PS:: my overall budget is 40k(maybe 1-2k more)

thank u


----------



## dementors007 (Jul 7, 2011)

hello!!!no replies!! :O


----------



## toofan (Jul 8, 2011)

Dementors:  D5100 is a very good DSLR. For macros you will need a dedicated lens for macro photography.

Look for a Tamron 90mm 2.8 Nikon mount lens for macro work. You could also buy a used macro lens for cheap. There are other cheap options also for macro work but this will give you best results.


----------



## sujoyp (Jul 8, 2011)

U can definitely get a D5100 but u will have very little to invest in macro lens.

Better go for D3100 for 28k and u will have 12k left in your budget to get a descent used macro lens.

Photography is very costly u know...

Another cheap and hard way is to mount 50mm 1.8 lens on an Extension tube and take macros like toofan and I take. but its not the easiest method to begain with..need lots of practice initially. 

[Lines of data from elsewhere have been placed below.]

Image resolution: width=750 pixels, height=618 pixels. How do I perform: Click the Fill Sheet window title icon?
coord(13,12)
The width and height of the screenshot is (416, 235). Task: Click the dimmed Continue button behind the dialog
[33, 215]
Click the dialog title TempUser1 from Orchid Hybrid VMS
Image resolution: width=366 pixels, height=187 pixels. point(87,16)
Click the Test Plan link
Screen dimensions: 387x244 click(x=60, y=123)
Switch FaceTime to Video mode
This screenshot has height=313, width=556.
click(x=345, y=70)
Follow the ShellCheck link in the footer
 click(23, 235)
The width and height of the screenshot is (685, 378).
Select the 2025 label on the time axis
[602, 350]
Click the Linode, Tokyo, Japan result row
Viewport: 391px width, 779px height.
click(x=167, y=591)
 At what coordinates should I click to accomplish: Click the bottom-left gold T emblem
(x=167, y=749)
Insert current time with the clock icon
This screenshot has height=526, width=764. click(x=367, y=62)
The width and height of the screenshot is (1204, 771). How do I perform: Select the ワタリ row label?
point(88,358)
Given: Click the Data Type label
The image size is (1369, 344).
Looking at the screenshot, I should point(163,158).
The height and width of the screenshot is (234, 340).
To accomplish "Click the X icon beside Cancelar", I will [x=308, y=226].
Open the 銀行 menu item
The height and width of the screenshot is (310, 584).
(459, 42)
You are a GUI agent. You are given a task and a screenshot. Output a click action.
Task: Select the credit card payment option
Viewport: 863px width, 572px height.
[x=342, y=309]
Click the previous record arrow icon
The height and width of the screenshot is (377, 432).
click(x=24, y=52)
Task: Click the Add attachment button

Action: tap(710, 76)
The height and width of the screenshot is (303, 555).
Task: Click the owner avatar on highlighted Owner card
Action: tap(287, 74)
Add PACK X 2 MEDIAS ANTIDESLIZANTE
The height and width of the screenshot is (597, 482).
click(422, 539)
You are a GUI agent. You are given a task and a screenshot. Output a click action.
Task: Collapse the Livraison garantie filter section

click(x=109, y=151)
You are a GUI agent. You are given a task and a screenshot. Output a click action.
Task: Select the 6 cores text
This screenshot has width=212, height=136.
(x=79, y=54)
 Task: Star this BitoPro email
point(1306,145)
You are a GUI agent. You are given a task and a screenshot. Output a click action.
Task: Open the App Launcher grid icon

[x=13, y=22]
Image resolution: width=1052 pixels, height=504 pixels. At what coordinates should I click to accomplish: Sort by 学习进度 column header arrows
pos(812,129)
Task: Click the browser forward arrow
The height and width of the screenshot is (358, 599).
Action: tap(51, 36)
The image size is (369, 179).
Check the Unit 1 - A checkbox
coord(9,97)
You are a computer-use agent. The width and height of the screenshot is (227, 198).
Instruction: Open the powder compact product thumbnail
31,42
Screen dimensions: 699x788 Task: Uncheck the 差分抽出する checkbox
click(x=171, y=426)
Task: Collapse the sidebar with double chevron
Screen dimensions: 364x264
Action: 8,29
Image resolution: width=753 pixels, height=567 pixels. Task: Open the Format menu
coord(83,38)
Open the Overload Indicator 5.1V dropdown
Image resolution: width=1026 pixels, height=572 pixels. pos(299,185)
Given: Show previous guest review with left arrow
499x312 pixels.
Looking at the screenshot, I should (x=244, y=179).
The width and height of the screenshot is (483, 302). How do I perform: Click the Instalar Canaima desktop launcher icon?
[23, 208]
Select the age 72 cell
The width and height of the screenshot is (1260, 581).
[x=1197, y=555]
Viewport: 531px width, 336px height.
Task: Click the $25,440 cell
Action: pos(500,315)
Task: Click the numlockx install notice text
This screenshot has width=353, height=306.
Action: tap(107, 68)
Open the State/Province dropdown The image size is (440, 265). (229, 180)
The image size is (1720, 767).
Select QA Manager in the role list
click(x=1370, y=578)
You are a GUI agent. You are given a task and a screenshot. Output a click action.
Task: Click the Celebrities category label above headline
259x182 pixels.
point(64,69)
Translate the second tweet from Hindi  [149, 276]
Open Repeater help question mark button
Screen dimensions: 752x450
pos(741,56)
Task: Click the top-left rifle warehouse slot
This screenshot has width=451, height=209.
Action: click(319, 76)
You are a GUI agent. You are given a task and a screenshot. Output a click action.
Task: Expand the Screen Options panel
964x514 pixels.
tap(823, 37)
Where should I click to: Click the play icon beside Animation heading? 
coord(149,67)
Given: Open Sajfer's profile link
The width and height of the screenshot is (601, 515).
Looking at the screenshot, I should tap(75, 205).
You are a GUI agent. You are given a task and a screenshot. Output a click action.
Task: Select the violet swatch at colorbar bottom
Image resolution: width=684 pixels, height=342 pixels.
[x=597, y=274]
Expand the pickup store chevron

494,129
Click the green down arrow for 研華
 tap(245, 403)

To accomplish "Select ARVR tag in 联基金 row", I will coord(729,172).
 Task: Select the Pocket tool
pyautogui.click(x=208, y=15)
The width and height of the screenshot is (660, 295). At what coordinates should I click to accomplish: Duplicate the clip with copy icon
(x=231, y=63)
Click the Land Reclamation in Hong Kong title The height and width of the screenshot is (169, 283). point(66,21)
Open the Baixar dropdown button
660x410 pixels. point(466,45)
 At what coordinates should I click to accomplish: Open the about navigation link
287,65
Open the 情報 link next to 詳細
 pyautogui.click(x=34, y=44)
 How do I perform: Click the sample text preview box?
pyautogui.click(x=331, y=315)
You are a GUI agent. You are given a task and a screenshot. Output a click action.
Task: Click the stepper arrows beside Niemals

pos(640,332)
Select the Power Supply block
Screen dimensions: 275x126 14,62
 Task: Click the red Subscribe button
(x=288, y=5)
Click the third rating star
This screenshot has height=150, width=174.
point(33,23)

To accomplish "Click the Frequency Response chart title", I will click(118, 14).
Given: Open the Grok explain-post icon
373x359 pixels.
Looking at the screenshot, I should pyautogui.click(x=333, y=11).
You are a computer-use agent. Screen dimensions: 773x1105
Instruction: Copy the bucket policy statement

D5100+kit+50mm1.8+ET = 40k

D3100+kit+12k left for used Macro lens

Choice is yours


----------



## toofan (Jul 8, 2011)

add a flash also in the setup with extension tubes. Because extension eat a lot of light.


----------



## dementors007 (Jul 9, 2011)

thanks toofan and sujoyp
yesterday i hv bought an D5100, and loving it!!

as for now i'm settling for a 50mm 1.8 lense and ET for macros... will buy a macro lense later on when budget permits...

btw whats the price of a external flash?


----------